Zaïn est arrivé au Liban en 2012 avec sa famille, après avoir fui la guerre qui frappait leur ville de Daraa, dans le sud de la Syrie. Vivant dans l’un des quartiers les plus démunis de Beyrouth, Zaïn ne pouvait pas aller à l'école et il était régulièrement exposé à la drogue et à la violence.
Ninette Kelley, directrice du bureau du HCR à New York, Ben Stiller, acteur et Ambassadeur de bonne volonté du HCR, Zaïn Al Rafeea, acteur et réfugié syrien et Nadine Labaki, réalisatrice, pendant la projection du film Capharnaüm, à New York. © StarPix pour Sony Pictures Classics / Marion Curtis
Avec une population de quatre millions d'habitants, le Liban accueille actuellement un million de réfugiés syriens.
« La crise des réfugiés syriens fait désormais partie de notre quotidien au Liban », a déclaré Nadine Labaki. « Vous imaginez l'ampleur de la responsabilité et de la charge que cela représente pour la communauté libanaise - par ailleurs confrontée à ses propres problèmes économiques. »
Près de neuf réfugiés sur dix dans le monde sont accueillis dans des pays en développement, où ils vivent souvent dans des régions isolées ou démunies qui connaissent de graves problèmes de développement.
Dans le cas du Liban, l'une des concrétisations les plus visibles de ces difficultés est le nombre croissant d'enfants, tant libanais que syriens, vivant dans la rue.
« Ils évoluent dans des vies parallèles, en marge de notre société, et deviennent, de ce fait, invisibles pour nous », a dit Nadine Labaki évoquant ce qui l'avait inspirée à réaliser Capharnaüm. « Que se passe-t-il dans leurs têtes lorsqu’ils se sentent si invisibles ? Que ressent-on lorsqu'on est tout à fait invisible aux yeux de la société ? Je voulais comprendre. »
Nadine Labaki a réalisé le film avec des acteurs amateurs, dont quatre réfugiés.

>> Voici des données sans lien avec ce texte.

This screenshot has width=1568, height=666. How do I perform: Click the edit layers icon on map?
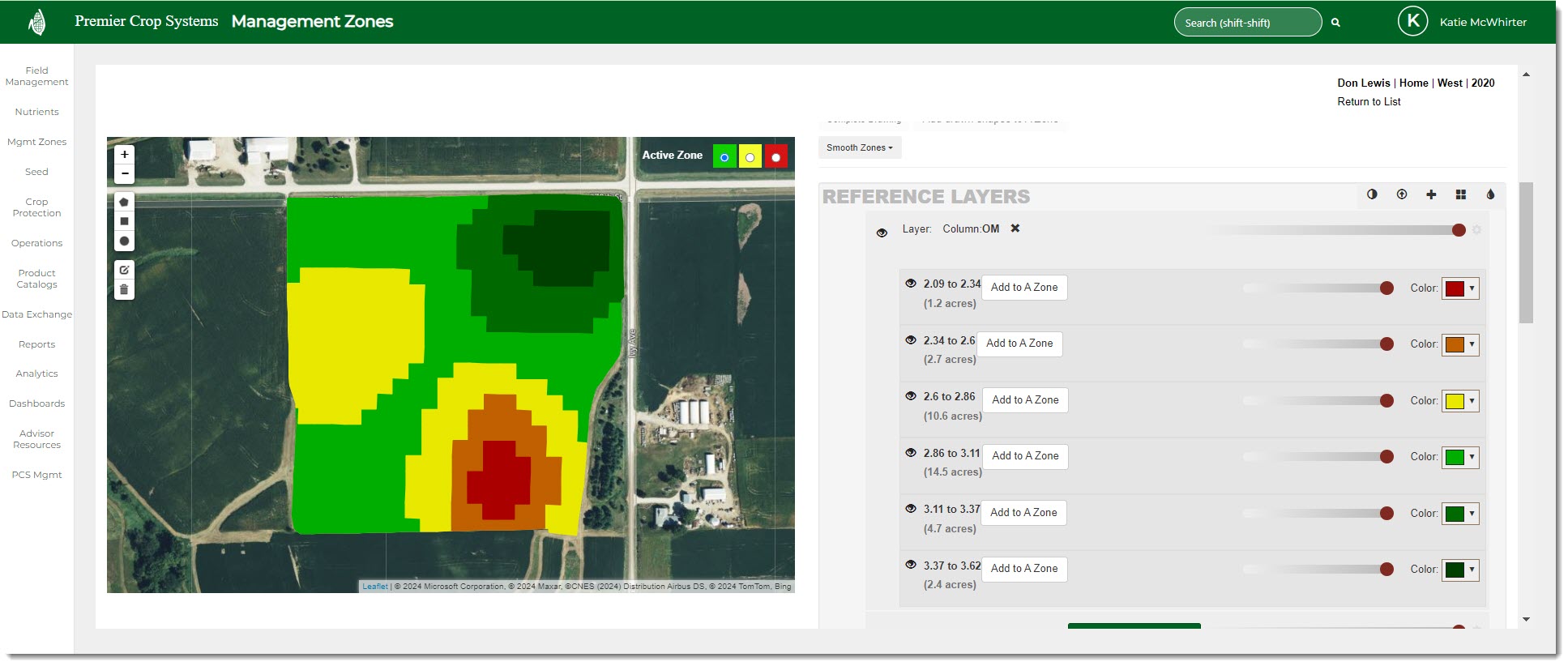124,270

Le tournage a pris plus de six mois, pour qu'ils puissent apprendre à jouer devant la caméra.
« Ils évoluent dans des vies parallèles, en marge de notre société, et deviennent, de ce fait, invisibles pour nous. »
Au plus fort de la crise des réfugiés syriens, de 2011 à 2015, le Liban accueillait chaque semaine 10 000 nouveaux réfugiés en provenance du pays voisin, a expliqué Ninette Kelley. L'actuelle directrice du bureau du HCR à New York était à l'époque la représentante du HCR au Liban.

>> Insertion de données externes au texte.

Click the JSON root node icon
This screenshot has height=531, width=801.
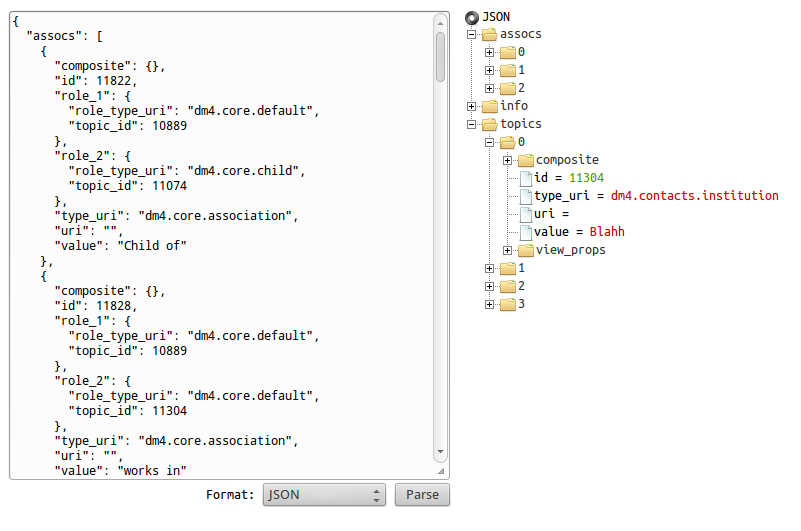coord(472,17)
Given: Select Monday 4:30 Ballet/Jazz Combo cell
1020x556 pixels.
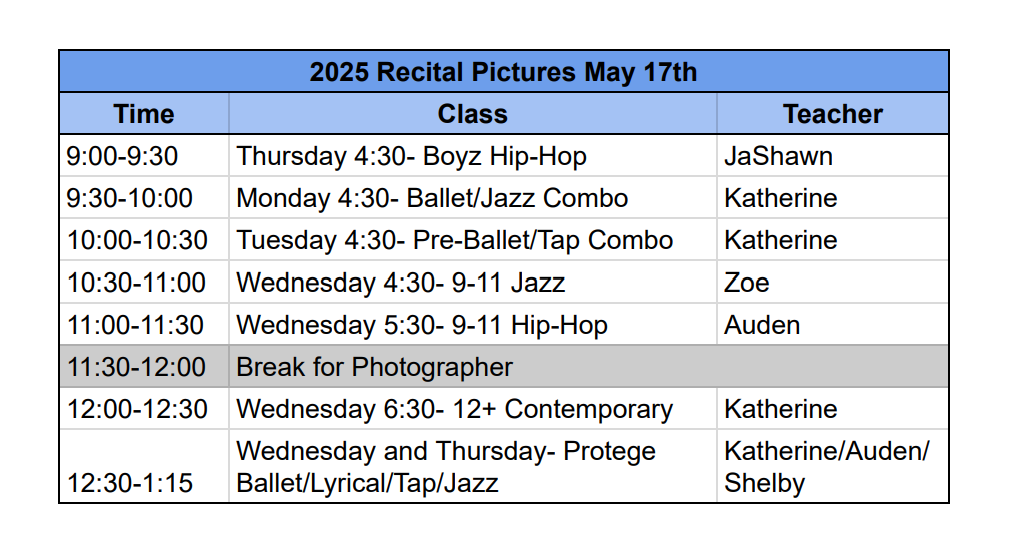Looking at the screenshot, I should pos(432,198).
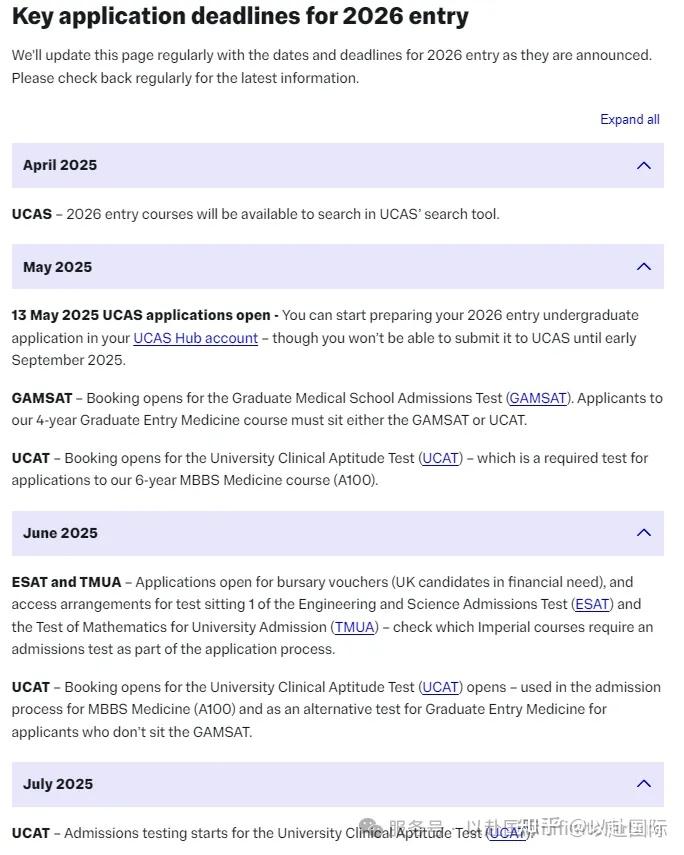
Task: Collapse April 2025 using its chevron arrow
Action: 643,166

« Nous devons aider le Liban à gérer cet afflux de personnes sans précédent », a-t-elle ajouté lors de la projection du film. « Et pour cela, nous devons favoriser non seulement l’aide aux réfugiés, mais aussi aux systèmes scolaires et aux systèmes médicaux ; et ainsi, nous apportons notre soutien non seulement aux réfugiés, mais également aux communautés qui aident les réfugiés. »
La réinstallation constitue une autre solution mais, à l’heure actuelle, seul un pour cent des réfugiés du monde se voient offrir cette opportunité.

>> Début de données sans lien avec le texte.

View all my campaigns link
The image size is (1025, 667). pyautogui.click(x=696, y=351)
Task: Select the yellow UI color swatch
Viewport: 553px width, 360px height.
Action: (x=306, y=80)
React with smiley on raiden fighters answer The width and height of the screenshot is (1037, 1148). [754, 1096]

« Pour le moment, [la réinstallation] ne se fait pas à grande échelle, mais lorsqu’elle a lieu, vous constatez combien elle a changé la vie de Zaïn », a conclu Ninette Kelley. « Qui ne voudrait pas être de cette aventure ? »
Nadine Labaki a souligné la métamorphose complète que la réinstallation a apportée à la vie de Zaïn : « Je pense qu'il la mérite pleinement. Ce garçon est un miracle. Il a un tel potentiel, il a tant à donner, et tant de sagesse. »
Dans son introduction, Ben Stiller, l'acteur et Ambassadeur de bonne volonté du HCR, a fait l'éloge de la prestation de Zaïn : « Il est vraiment l'un des meilleurs acteurs que j’aie jamais vus dans un film. C'est tout simplement une prestation extraordinaire. »
« Et c'est plus qu’un simple film », a-t-il ajouté. « Il jette la lumière sur cette aventure humaine qui se produit là, maintenant, dans le monde. »
Se faisant l’écho de nombreux autres dans la salle, Nadine a formé le vœu qu'il y ait beaucoup d'autres ‘nouveaux départs heureux’ comme celui de Zaïn.